SOURCE MATERIAL: Begin

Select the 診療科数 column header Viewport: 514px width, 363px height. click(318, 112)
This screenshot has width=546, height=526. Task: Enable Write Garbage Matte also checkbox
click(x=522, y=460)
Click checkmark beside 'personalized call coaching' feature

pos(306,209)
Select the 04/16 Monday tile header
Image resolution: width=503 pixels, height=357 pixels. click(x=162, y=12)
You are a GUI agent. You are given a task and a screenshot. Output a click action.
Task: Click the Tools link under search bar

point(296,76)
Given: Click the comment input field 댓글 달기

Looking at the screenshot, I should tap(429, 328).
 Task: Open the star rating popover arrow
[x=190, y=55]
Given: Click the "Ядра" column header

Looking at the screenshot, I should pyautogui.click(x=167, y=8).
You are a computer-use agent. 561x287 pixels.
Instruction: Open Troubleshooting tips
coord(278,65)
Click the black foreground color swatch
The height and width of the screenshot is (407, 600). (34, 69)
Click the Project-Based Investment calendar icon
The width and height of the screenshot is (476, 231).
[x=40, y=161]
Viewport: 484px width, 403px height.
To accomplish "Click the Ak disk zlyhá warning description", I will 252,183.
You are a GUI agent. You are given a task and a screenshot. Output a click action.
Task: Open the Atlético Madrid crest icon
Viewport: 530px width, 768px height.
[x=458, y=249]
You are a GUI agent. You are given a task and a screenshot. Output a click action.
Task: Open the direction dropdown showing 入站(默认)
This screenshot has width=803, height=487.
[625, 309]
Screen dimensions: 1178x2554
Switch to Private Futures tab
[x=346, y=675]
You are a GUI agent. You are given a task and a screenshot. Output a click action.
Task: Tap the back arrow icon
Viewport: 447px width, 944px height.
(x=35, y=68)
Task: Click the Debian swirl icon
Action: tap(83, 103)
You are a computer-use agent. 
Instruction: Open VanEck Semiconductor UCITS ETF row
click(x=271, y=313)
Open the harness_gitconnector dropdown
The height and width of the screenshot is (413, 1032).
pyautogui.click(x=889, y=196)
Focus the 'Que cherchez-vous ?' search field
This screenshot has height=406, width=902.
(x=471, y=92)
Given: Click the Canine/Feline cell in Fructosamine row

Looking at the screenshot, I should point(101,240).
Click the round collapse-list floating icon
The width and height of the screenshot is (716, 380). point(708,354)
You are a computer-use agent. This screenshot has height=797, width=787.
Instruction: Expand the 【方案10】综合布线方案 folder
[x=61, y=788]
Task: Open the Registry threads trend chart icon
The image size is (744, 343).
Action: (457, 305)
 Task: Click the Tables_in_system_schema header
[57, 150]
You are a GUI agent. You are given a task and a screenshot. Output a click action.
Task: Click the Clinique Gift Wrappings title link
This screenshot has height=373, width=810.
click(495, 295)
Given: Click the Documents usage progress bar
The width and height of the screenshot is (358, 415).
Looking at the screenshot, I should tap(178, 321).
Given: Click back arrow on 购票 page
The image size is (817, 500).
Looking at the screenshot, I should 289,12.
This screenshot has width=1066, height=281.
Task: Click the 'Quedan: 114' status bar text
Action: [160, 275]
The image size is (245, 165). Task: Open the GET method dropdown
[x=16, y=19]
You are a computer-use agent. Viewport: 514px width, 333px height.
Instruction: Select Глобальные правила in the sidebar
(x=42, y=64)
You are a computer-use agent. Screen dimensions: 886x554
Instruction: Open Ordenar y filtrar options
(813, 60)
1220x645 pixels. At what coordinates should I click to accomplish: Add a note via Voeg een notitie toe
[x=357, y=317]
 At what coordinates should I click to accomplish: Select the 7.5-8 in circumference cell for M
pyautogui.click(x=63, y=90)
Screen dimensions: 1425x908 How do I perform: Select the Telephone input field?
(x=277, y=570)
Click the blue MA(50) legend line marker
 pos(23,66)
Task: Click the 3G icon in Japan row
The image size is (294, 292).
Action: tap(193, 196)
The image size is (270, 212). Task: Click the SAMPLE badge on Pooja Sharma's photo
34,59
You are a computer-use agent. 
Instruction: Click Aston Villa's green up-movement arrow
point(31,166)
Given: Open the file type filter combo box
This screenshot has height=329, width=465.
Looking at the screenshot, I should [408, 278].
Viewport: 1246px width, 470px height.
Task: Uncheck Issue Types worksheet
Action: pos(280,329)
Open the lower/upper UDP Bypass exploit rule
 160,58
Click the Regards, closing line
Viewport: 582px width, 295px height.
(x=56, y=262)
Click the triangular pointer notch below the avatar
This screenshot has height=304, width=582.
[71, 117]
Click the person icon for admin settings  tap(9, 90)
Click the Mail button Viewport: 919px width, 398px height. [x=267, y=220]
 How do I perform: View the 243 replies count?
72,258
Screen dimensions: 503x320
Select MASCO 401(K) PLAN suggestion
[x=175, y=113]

SOURCE MATERIAL: End

◆ PROBLEM STATEMENT: Print the material verbatim, all of it.

◆ RESULT:
Select the 診療科数 column header Viewport: 514px width, 363px height. click(318, 112)
This screenshot has width=546, height=526. Task: Enable Write Garbage Matte also checkbox
click(x=522, y=460)
Click checkmark beside 'personalized call coaching' feature

pos(306,209)
Select the 04/16 Monday tile header
Image resolution: width=503 pixels, height=357 pixels. click(x=162, y=12)
You are a GUI agent. You are given a task and a screenshot. Output a click action.
Task: Click the Tools link under search bar

point(296,76)
Given: Click the comment input field 댓글 달기

Looking at the screenshot, I should tap(429, 328).
 Task: Open the star rating popover arrow
[x=190, y=55]
Given: Click the "Ядра" column header

Looking at the screenshot, I should pyautogui.click(x=167, y=8).
You are a computer-use agent. 561x287 pixels.
Instruction: Open Troubleshooting tips
coord(278,65)
Click the black foreground color swatch
The height and width of the screenshot is (407, 600). (34, 69)
Click the Project-Based Investment calendar icon
The width and height of the screenshot is (476, 231).
[x=40, y=161]
Viewport: 484px width, 403px height.
To accomplish "Click the Ak disk zlyhá warning description", I will 252,183.
You are a GUI agent. You are given a task and a screenshot. Output a click action.
Task: Open the Atlético Madrid crest icon
Viewport: 530px width, 768px height.
[x=458, y=249]
You are a GUI agent. You are given a task and a screenshot. Output a click action.
Task: Open the direction dropdown showing 入站(默认)
This screenshot has width=803, height=487.
[625, 309]
Screen dimensions: 1178x2554
Switch to Private Futures tab
[x=346, y=675]
You are a GUI agent. You are given a task and a screenshot. Output a click action.
Task: Tap the back arrow icon
Viewport: 447px width, 944px height.
(x=35, y=68)
Task: Click the Debian swirl icon
Action: tap(83, 103)
You are a computer-use agent. 
Instruction: Open VanEck Semiconductor UCITS ETF row
click(x=271, y=313)
Open the harness_gitconnector dropdown
The height and width of the screenshot is (413, 1032).
pyautogui.click(x=889, y=196)
Focus the 'Que cherchez-vous ?' search field
This screenshot has height=406, width=902.
(x=471, y=92)
Given: Click the Canine/Feline cell in Fructosamine row

Looking at the screenshot, I should point(101,240).
Click the round collapse-list floating icon
The width and height of the screenshot is (716, 380). point(708,354)
You are a computer-use agent. This screenshot has height=797, width=787.
Instruction: Expand the 【方案10】综合布线方案 folder
[x=61, y=788]
Task: Open the Registry threads trend chart icon
The image size is (744, 343).
Action: (457, 305)
 Task: Click the Tables_in_system_schema header
[57, 150]
You are a GUI agent. You are given a task and a screenshot. Output a click action.
Task: Click the Clinique Gift Wrappings title link
This screenshot has height=373, width=810.
click(495, 295)
Given: Click the Documents usage progress bar
The width and height of the screenshot is (358, 415).
Looking at the screenshot, I should tap(178, 321).
Given: Click back arrow on 购票 page
The image size is (817, 500).
Looking at the screenshot, I should 289,12.
This screenshot has width=1066, height=281.
Task: Click the 'Quedan: 114' status bar text
Action: [160, 275]
The image size is (245, 165). Task: Open the GET method dropdown
[x=16, y=19]
You are a computer-use agent. Viewport: 514px width, 333px height.
Instruction: Select Глобальные правила in the sidebar
(x=42, y=64)
You are a computer-use agent. Screen dimensions: 886x554
Instruction: Open Ordenar y filtrar options
(813, 60)
1220x645 pixels. At what coordinates should I click to accomplish: Add a note via Voeg een notitie toe
[x=357, y=317]
 At what coordinates should I click to accomplish: Select the 7.5-8 in circumference cell for M
pyautogui.click(x=63, y=90)
Screen dimensions: 1425x908 How do I perform: Select the Telephone input field?
(x=277, y=570)
Click the blue MA(50) legend line marker
 pos(23,66)
Task: Click the 3G icon in Japan row
The image size is (294, 292).
Action: tap(193, 196)
The image size is (270, 212). Task: Click the SAMPLE badge on Pooja Sharma's photo
34,59
You are a computer-use agent. 
Instruction: Click Aston Villa's green up-movement arrow
point(31,166)
Given: Open the file type filter combo box
This screenshot has height=329, width=465.
Looking at the screenshot, I should [408, 278].
Viewport: 1246px width, 470px height.
Task: Uncheck Issue Types worksheet
Action: pos(280,329)
Open the lower/upper UDP Bypass exploit rule
 160,58
Click the Regards, closing line
Viewport: 582px width, 295px height.
(x=56, y=262)
Click the triangular pointer notch below the avatar
This screenshot has height=304, width=582.
[71, 117]
Click the person icon for admin settings  tap(9, 90)
Click the Mail button Viewport: 919px width, 398px height. [x=267, y=220]
 How do I perform: View the 243 replies count?
72,258
Screen dimensions: 503x320
Select MASCO 401(K) PLAN suggestion
[x=175, y=113]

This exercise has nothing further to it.